La rupture de Trump et l’inclusion d’OpenAI
Le point de rupture entre Anthropic et le Pentagone a été atteint quelques heures seulement avant le début des opérations contre l’Iran, lorsque le président Donald Trump avait commandé lecessation immédiate de toutes les relations avec Anthropicaccusant publiquement l’entreprise d’avoir une orientation idéologique incompatible avec les besoins de la défense nationale. La décision présidentielle prévoyait une période de six mois pour retirer progressivement les produits de l’entreprise des systèmes gouvernementaux. Cependant, comme l’ont souligné plusieurs sources techniques, lorsqu’un modèle d’IA est déjà intégré dans des réseaux classifiés (c’est-à-dire des infrastructures informatiques qui gèrent des données secrètes), sa suppression n’est pas un simple acte administratif. De nouvelles certifications de sécurité, une formation du personnel, des tests parallèles et des intégrations alternatives coûteuses sont nécessaires. Midhun Krishna Mco-fondateur et PDG de TknOps.io, un service de suivi des coûts pour les LLM, a expliqué :
Lorsque les outils d’IA sont déjà intégrés aux systèmes de simulation et de renseignement en temps réel, les décisions prises au sommet ne se traduisent pas immédiatement en changements concrets. (…) Lorsqu’un modèle est incorporé dans des systèmes de simulation et de renseignement classifiés, il y a des coûts irrécupérables d’intégration, de redéveloppement, de nouvelles certifications de sécurité et de tests parallèles. Une élimination progressive de six mois peut donc sembler décisive, mais le véritable fardeau financier et opérationnel est bien plus lourd.

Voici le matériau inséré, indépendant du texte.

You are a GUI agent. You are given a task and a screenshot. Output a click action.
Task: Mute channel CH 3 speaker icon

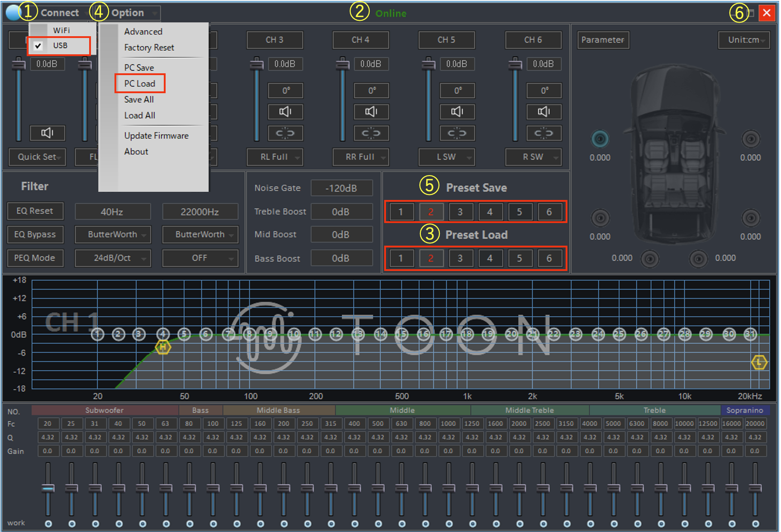tap(285, 111)
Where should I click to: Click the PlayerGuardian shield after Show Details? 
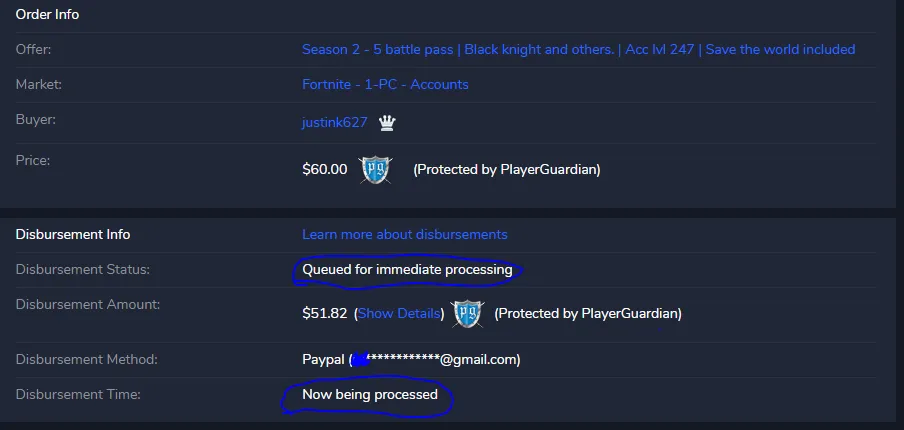point(468,314)
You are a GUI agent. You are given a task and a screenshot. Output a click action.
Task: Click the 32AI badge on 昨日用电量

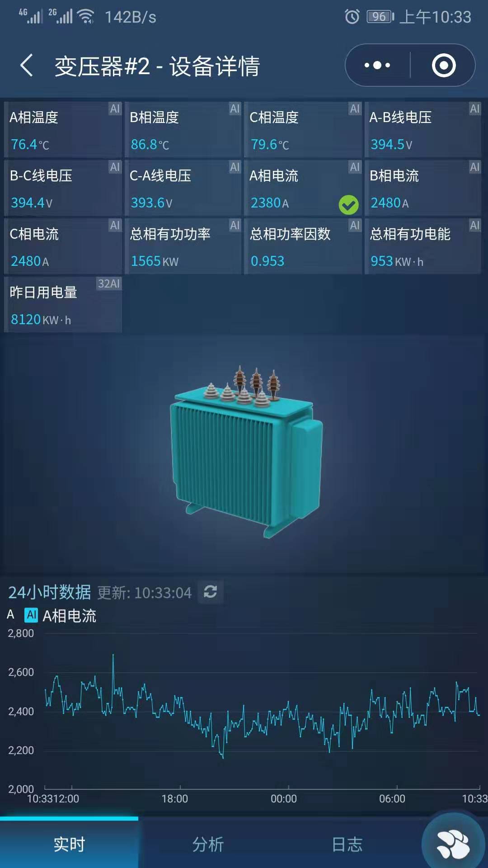[109, 283]
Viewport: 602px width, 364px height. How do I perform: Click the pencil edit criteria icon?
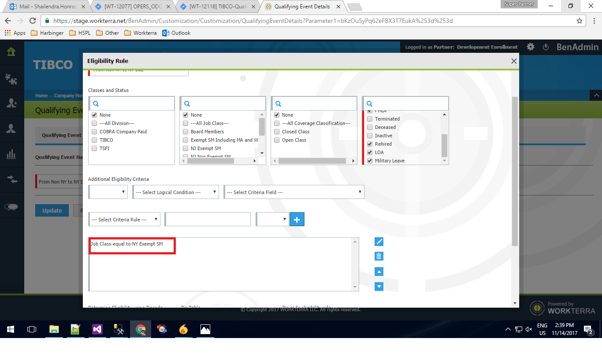tap(379, 241)
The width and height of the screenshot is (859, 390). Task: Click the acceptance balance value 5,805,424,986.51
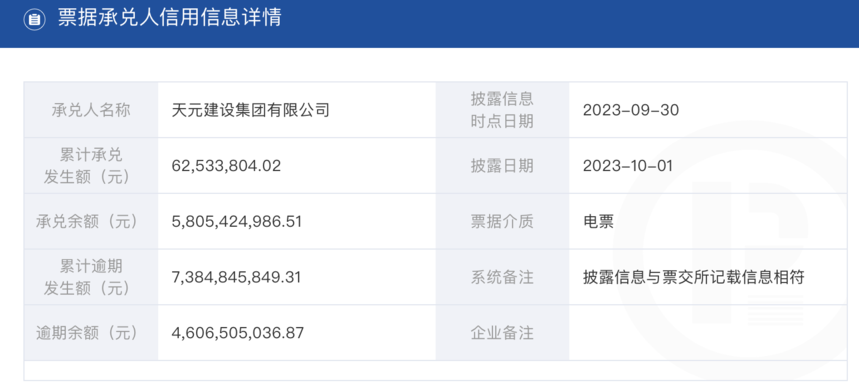pos(237,221)
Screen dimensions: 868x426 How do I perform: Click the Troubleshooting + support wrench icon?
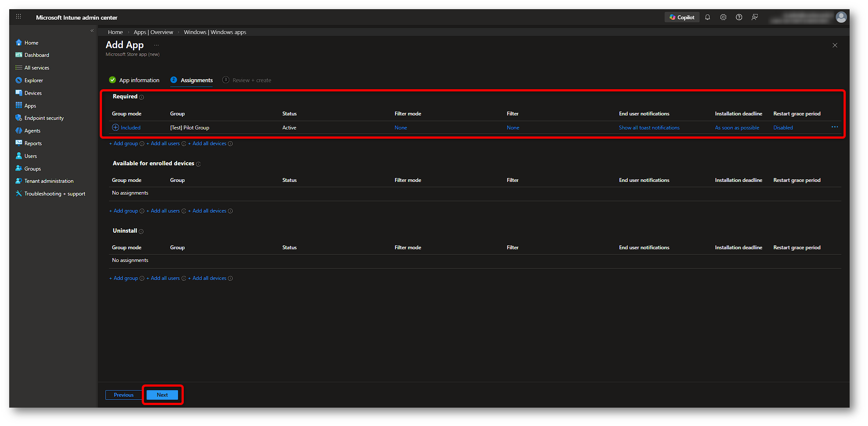click(18, 194)
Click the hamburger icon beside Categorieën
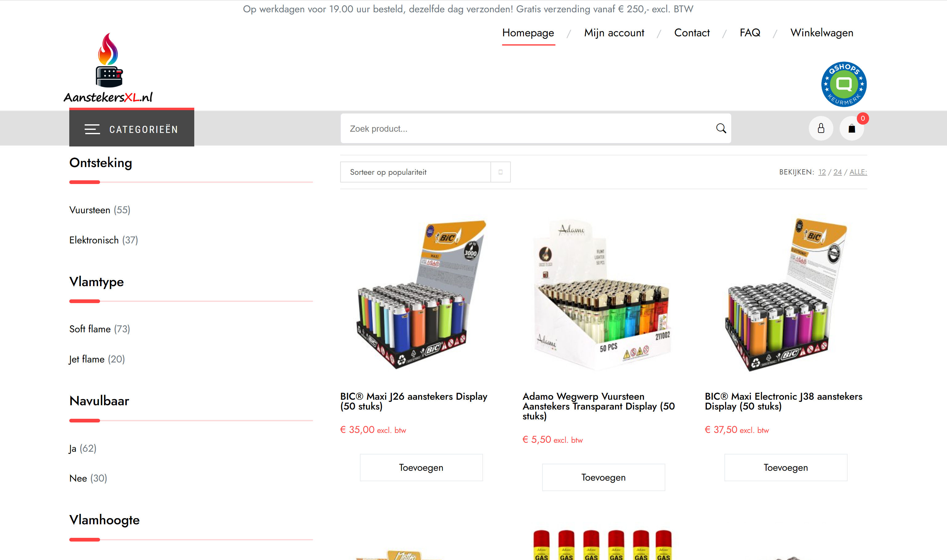This screenshot has height=560, width=947. coord(92,129)
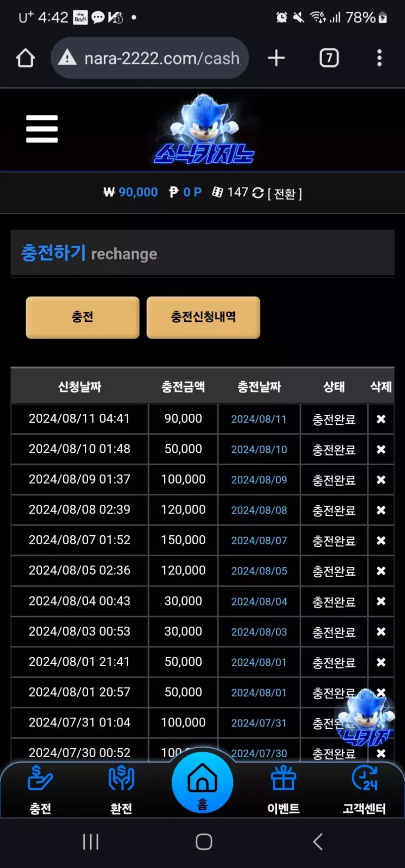Open the hamburger menu
Viewport: 405px width, 868px height.
coord(42,129)
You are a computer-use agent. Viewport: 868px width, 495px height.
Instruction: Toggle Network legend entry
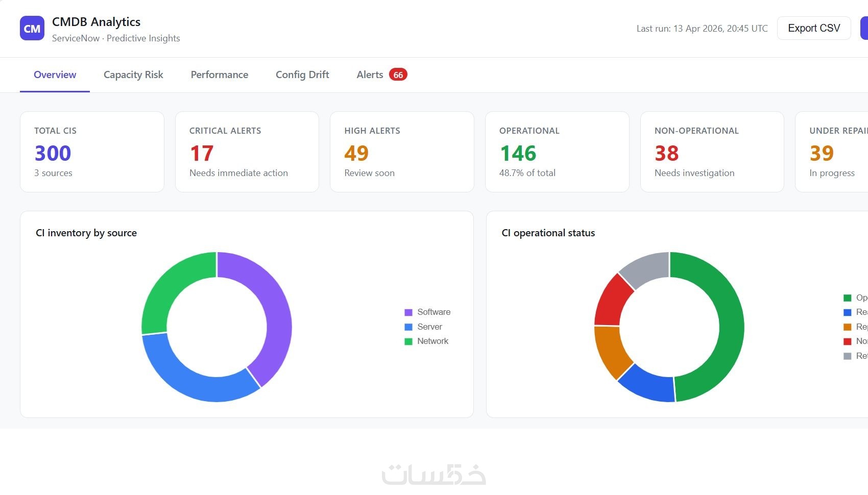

La relation entre Anthropic et les États-Unis, telle qu’anticipée au début, trouve ses racines dans un épisode précédent : l’utilisation de l’IA dans une opération contre le président du Venezuela, Nicolas Maduroce qui avait amené Anthropic à souligner que l’utilisation de Claude pour le cas en question avait représenté une violation flagrante des conditions d’utilisation du service. Celles-ci interdisent explicitement les applications violentes, le développement d’armes autonomes ou la surveillance de masse, c’est-à-dire le contrôle systématique et à grande échelle des populations civiles. Depuis, les relations entre le Pentagone et l’entreprise se sont détériorées. Le secrétaire à la Défense Pete Hegseth accusé Anthropic de représenter un «risque pour la sécurité nationale dans la chaîne d’approvisionnement».
Après la rupture avec Anthropic OpenAI a annoncé un accord avec le Pentagone pour l’utilisation de ses outils, dont ChatGPT, sur des réseaux militaires classifiés, comme l’a confirmé l’entreprise elle-même dans le post sur X que vous pouvez lire ci-dessous.